**WORK INSTRUCTION:** Note how many lines in these entries contain "Newsletter", and reply with that number alone.

**DATA SECTION:**
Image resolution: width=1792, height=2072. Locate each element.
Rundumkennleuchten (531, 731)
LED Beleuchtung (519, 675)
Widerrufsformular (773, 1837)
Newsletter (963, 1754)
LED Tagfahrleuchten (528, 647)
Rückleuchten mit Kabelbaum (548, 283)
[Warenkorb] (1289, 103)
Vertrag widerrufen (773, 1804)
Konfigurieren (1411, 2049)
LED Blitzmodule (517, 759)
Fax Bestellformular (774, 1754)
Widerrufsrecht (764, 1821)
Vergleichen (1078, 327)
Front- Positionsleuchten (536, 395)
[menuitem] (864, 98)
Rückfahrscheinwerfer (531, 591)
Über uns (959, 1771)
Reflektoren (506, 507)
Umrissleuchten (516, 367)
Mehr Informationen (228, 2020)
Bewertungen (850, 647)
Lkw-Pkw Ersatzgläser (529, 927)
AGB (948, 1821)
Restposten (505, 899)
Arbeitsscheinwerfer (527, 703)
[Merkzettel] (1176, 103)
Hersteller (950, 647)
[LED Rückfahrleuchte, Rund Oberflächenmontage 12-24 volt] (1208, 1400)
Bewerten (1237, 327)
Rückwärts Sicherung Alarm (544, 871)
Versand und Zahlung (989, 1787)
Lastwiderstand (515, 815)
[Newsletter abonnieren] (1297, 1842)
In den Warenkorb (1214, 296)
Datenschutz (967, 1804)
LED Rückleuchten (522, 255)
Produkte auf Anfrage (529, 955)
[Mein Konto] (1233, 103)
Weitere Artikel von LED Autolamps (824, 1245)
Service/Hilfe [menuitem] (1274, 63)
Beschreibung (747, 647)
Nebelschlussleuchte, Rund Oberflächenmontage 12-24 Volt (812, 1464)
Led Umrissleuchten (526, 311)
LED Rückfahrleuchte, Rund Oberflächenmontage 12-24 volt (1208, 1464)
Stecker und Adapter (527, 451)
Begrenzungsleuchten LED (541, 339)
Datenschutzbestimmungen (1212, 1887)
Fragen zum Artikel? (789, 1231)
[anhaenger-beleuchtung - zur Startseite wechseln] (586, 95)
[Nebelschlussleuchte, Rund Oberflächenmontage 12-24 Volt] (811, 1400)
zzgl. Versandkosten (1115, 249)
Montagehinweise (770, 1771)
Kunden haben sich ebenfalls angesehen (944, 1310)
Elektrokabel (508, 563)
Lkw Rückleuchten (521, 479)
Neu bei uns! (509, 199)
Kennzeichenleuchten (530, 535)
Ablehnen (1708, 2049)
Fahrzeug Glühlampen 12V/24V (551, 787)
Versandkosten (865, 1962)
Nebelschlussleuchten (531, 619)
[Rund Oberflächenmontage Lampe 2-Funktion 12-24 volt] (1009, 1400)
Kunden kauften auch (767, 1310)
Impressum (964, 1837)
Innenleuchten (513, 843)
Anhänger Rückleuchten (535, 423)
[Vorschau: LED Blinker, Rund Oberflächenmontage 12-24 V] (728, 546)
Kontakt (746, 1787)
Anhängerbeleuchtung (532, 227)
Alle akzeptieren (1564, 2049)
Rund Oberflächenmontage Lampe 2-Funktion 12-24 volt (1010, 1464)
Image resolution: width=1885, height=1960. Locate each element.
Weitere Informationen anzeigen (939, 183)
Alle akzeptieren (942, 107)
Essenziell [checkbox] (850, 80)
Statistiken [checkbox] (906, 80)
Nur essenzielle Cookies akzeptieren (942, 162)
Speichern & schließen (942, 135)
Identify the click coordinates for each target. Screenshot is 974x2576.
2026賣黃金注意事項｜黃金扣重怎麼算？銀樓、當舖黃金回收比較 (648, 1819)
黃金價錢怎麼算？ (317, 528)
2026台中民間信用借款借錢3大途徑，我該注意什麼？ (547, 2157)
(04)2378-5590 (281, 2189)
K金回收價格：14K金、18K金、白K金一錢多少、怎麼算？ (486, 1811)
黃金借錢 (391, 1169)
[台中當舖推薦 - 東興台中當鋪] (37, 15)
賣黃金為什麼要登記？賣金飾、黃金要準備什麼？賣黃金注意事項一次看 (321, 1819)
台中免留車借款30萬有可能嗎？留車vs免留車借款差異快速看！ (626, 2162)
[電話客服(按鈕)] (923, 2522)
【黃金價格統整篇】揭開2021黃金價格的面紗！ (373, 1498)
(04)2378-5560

**SOLUTION TO THIS PROBLEM:** 2